:: How to complete this task ::
Each line starting at the one that contains "Click the smiley ':)' in the third message" and ending at the one that contains "Click the purple 39.37 RSI value label" must be returned exactly, and the rest of the listing is left out.

══════════════════════════════

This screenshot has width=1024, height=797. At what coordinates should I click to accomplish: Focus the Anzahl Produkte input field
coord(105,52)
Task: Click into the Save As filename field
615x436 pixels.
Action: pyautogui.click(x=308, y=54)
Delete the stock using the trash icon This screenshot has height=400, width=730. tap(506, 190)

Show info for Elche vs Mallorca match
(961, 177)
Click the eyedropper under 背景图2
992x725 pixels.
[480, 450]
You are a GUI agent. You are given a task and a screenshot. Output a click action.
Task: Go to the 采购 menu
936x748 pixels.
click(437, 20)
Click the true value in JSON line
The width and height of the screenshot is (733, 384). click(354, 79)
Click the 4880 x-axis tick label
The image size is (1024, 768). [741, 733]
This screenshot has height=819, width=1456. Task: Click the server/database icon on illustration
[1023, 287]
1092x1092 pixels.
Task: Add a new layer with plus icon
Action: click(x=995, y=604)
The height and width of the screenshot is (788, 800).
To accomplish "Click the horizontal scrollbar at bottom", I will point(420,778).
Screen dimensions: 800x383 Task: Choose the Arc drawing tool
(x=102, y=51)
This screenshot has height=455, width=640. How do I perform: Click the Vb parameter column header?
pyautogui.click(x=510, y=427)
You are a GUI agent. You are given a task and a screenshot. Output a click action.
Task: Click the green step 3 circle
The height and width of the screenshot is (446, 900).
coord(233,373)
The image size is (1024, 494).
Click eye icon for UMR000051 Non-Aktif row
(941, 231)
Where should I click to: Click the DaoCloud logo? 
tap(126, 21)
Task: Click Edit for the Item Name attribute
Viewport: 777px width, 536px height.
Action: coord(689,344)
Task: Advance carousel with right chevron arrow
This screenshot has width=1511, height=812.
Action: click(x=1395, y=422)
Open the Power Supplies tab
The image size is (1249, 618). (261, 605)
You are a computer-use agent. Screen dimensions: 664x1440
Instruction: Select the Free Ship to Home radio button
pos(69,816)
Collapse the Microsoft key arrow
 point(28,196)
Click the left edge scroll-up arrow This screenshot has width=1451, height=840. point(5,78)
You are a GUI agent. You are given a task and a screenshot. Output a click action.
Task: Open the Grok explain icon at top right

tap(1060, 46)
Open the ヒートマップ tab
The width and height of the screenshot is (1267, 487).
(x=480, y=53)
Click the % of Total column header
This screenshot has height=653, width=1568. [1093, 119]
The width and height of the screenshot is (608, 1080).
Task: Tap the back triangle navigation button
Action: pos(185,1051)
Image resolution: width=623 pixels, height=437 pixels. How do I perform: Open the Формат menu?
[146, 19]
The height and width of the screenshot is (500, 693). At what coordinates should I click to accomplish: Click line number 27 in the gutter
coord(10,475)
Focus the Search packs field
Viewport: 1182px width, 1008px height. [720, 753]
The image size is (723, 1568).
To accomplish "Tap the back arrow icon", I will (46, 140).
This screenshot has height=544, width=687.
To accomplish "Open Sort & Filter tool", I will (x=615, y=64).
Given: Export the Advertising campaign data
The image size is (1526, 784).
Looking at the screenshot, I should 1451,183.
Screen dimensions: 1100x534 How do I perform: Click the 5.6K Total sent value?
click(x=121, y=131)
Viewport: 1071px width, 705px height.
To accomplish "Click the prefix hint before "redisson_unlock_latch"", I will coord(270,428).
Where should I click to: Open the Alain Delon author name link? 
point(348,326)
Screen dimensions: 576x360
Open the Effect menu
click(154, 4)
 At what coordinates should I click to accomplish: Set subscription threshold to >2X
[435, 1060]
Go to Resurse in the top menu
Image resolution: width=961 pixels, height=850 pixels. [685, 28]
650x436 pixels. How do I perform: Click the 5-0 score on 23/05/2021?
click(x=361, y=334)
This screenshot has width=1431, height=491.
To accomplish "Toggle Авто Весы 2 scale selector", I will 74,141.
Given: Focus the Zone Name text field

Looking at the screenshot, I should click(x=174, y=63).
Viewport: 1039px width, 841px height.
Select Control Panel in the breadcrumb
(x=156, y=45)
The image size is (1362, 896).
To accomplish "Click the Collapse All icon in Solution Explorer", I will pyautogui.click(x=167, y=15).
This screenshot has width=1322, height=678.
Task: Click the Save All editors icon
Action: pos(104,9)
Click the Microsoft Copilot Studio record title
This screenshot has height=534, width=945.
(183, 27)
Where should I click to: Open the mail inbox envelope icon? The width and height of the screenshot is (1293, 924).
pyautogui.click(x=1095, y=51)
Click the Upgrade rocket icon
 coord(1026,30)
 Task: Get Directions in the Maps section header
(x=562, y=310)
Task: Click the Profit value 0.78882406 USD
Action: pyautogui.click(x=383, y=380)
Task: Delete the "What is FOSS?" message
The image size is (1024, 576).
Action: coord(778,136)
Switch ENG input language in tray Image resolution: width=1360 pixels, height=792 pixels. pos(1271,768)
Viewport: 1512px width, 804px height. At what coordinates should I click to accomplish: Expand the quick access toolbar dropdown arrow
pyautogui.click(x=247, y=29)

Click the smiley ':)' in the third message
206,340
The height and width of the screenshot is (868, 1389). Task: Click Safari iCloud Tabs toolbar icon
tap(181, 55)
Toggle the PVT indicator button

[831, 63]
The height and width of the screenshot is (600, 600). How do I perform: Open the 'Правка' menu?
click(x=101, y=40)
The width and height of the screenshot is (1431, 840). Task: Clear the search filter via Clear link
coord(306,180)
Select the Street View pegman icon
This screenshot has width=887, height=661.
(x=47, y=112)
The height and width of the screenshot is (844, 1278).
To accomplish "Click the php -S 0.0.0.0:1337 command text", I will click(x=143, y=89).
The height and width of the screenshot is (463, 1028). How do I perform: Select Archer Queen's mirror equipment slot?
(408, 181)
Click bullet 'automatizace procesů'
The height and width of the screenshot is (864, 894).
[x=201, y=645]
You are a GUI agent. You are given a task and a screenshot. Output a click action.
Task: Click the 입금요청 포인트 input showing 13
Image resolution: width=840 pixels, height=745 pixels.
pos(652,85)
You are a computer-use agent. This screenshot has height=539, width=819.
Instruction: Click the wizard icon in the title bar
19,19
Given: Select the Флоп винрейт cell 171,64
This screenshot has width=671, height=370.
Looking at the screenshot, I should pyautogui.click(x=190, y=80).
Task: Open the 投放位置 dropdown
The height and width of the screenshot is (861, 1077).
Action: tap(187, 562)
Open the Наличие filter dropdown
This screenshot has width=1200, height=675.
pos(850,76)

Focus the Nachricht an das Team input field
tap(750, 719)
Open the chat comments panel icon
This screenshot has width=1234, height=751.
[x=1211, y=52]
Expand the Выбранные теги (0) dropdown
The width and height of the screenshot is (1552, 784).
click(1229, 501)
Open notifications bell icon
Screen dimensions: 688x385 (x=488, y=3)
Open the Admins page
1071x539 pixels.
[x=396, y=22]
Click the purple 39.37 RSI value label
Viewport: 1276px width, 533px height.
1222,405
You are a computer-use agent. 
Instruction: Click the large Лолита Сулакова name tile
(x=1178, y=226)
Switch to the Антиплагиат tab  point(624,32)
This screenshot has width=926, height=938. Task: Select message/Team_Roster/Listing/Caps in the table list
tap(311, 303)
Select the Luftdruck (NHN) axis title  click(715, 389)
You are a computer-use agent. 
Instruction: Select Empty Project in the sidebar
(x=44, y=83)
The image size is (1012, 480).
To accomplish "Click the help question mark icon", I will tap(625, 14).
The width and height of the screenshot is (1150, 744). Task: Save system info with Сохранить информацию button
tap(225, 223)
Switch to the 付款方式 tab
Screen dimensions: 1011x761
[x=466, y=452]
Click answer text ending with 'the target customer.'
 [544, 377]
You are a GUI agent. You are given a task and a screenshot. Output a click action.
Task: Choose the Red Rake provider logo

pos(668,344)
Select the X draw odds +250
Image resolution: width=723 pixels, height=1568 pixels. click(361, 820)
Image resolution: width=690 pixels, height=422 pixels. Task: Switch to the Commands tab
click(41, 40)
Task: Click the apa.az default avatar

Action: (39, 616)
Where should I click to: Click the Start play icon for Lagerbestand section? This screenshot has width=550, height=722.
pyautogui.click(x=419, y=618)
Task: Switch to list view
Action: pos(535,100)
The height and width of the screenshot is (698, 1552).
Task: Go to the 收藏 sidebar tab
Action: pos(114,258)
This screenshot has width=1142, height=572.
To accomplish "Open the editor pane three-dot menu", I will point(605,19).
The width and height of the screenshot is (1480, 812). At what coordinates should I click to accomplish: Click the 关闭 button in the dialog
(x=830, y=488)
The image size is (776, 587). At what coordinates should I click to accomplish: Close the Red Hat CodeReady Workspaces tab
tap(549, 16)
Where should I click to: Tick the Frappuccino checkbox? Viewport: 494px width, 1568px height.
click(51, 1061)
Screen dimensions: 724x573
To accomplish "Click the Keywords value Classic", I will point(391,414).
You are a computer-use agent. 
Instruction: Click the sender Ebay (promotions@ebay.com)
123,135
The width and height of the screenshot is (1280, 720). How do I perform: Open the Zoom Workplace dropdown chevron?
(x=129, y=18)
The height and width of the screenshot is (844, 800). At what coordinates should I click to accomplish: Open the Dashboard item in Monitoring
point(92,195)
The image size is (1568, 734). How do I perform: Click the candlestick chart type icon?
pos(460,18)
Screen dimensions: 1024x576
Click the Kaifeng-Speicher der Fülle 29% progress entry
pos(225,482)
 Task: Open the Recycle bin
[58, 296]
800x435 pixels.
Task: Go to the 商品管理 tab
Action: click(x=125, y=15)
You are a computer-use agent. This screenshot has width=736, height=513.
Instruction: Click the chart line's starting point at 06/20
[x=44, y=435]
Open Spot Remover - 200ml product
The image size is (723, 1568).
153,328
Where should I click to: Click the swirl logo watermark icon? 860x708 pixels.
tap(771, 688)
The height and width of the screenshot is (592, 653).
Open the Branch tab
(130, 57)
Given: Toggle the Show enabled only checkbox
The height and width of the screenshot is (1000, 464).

══════════════════════════════

:: Answer to this exercise ::
Click the smiley ':)' in the third message
206,340
The height and width of the screenshot is (868, 1389). Task: Click Safari iCloud Tabs toolbar icon
tap(181, 55)
Toggle the PVT indicator button

[831, 63]
The height and width of the screenshot is (600, 600). How do I perform: Open the 'Правка' menu?
click(x=101, y=40)
The width and height of the screenshot is (1431, 840). Task: Clear the search filter via Clear link
coord(306,180)
Select the Street View pegman icon
This screenshot has width=887, height=661.
(x=47, y=112)
The height and width of the screenshot is (844, 1278).
To accomplish "Click the php -S 0.0.0.0:1337 command text", I will click(x=143, y=89).
The height and width of the screenshot is (463, 1028). How do I perform: Select Archer Queen's mirror equipment slot?
(408, 181)
Click bullet 'automatizace procesů'
The height and width of the screenshot is (864, 894).
[x=201, y=645]
You are a GUI agent. You are given a task and a screenshot. Output a click action.
Task: Click the 입금요청 포인트 input showing 13
Image resolution: width=840 pixels, height=745 pixels.
pos(652,85)
You are a computer-use agent. This screenshot has height=539, width=819.
Instruction: Click the wizard icon in the title bar
19,19
Given: Select the Флоп винрейт cell 171,64
This screenshot has width=671, height=370.
Looking at the screenshot, I should pyautogui.click(x=190, y=80).
Task: Open the 投放位置 dropdown
The height and width of the screenshot is (861, 1077).
Action: tap(187, 562)
Open the Наличие filter dropdown
This screenshot has width=1200, height=675.
pos(850,76)

Focus the Nachricht an das Team input field
tap(750, 719)
Open the chat comments panel icon
This screenshot has width=1234, height=751.
[x=1211, y=52]
Expand the Выбранные теги (0) dropdown
The width and height of the screenshot is (1552, 784).
click(1229, 501)
Open notifications bell icon
Screen dimensions: 688x385 (x=488, y=3)
Open the Admins page
1071x539 pixels.
[x=396, y=22]
Click the purple 39.37 RSI value label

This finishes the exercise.